--- BEGIN Records for this task ---
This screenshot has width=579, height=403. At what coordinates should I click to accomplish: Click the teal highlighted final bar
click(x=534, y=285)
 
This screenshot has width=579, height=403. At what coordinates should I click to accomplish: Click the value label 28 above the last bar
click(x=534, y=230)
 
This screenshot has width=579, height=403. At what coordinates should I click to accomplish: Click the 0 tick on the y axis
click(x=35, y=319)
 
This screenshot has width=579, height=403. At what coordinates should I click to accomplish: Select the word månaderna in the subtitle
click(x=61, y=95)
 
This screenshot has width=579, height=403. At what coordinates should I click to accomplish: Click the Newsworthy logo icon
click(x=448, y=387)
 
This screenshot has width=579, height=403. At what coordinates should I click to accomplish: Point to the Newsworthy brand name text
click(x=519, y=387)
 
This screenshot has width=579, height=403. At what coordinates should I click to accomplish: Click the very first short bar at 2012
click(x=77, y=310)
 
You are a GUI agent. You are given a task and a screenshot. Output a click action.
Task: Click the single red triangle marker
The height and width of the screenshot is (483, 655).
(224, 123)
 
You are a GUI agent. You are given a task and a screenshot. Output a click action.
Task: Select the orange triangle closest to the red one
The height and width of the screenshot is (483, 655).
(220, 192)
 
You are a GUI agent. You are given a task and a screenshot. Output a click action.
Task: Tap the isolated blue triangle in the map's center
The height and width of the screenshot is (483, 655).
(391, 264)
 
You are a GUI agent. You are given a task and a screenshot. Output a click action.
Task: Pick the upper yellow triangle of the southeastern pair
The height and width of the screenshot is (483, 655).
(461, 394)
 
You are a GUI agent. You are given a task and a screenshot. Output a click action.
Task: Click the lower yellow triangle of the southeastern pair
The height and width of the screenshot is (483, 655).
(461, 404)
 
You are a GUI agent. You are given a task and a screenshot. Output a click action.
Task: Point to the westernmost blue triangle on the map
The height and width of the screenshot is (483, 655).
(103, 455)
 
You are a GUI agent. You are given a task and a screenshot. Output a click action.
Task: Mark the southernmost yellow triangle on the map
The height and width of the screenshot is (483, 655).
--- END Records for this task ---
> **What to do**
Swap each "yellow triangle" in the data above for "green triangle" and give the data again with nothing else changed.

> **Exercise response**
This screenshot has width=579, height=403. At what coordinates should I click to accomplish: Click the teal highlighted final bar
click(x=534, y=285)
 
This screenshot has width=579, height=403. At what coordinates should I click to accomplish: Click the value label 28 above the last bar
click(x=534, y=230)
 
This screenshot has width=579, height=403. At what coordinates should I click to accomplish: Click the 0 tick on the y axis
click(x=35, y=319)
 
This screenshot has width=579, height=403. At what coordinates should I click to accomplish: Select the word månaderna in the subtitle
click(x=61, y=95)
 
This screenshot has width=579, height=403. At what coordinates should I click to accomplish: Click the Newsworthy logo icon
click(x=448, y=387)
 
This screenshot has width=579, height=403. At what coordinates should I click to accomplish: Point to the Newsworthy brand name text
click(x=519, y=387)
 
This screenshot has width=579, height=403. At what coordinates should I click to accomplish: Click the very first short bar at 2012
click(x=77, y=310)
 
You are a GUI agent. You are given a task and a screenshot. Output a click action.
Task: Click the single red triangle marker
The height and width of the screenshot is (483, 655).
(224, 123)
 
You are a GUI agent. You are given a task and a screenshot. Output a click action.
Task: Select the orange triangle closest to the red one
The height and width of the screenshot is (483, 655).
(220, 192)
 
You are a GUI agent. You are given a task and a screenshot. Output a click action.
Task: Tap the isolated blue triangle in the map's center
The height and width of the screenshot is (483, 655).
(391, 264)
 
You are a GUI agent. You are given a task and a screenshot. Output a click action.
Task: Pick the upper green triangle of the southeastern pair
The height and width of the screenshot is (483, 655).
(461, 394)
 
You are a GUI agent. You are given a task and a screenshot. Output a click action.
Task: Click the lower green triangle of the southeastern pair
The height and width of the screenshot is (483, 655).
(461, 404)
 
You are a GUI agent. You are given a task and a screenshot. Output a click action.
Task: Point to the westernmost blue triangle on the map
The height and width of the screenshot is (483, 655).
(103, 455)
 
You are a GUI agent. You are given a task and a screenshot. Output a click action.
Task: Mark the southernmost green triangle on the map
The height and width of the screenshot is (483, 655).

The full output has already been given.